## Task brief
An acceptable response holds only the line containing "The width and height of the screenshot is (1000, 591)." and every line after it to the end of the records, each reproduced exactly.

[Data extracted from a collection]
....

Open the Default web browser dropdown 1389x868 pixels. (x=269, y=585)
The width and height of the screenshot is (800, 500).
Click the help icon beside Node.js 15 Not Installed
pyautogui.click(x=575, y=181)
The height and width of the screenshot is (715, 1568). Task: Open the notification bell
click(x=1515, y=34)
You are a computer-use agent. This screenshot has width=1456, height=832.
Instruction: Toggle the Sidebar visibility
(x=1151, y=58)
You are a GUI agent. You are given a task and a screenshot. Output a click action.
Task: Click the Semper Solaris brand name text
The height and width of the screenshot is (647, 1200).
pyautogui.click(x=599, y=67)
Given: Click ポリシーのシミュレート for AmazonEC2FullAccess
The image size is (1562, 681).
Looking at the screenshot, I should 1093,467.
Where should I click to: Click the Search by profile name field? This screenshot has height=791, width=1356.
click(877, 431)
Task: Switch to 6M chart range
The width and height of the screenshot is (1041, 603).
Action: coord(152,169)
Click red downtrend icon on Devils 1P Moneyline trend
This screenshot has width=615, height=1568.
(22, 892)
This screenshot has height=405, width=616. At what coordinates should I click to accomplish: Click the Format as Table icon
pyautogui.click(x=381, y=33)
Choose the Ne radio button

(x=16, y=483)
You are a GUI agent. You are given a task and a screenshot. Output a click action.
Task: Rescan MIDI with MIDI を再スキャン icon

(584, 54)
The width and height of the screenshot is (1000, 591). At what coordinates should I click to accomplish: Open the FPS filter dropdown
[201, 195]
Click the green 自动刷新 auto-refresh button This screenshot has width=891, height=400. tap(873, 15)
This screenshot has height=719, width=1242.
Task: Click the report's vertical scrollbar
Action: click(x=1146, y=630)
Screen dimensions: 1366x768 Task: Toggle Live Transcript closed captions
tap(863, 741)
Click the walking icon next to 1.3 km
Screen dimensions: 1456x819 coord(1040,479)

....

## Result of this exercise
The width and height of the screenshot is (1000, 591). At what coordinates should I click to accomplish: Open the FPS filter dropdown
[201, 195]
Click the green 自动刷新 auto-refresh button This screenshot has width=891, height=400. tap(873, 15)
This screenshot has height=719, width=1242.
Task: Click the report's vertical scrollbar
Action: click(x=1146, y=630)
Screen dimensions: 1366x768 Task: Toggle Live Transcript closed captions
tap(863, 741)
Click the walking icon next to 1.3 km
Screen dimensions: 1456x819 coord(1040,479)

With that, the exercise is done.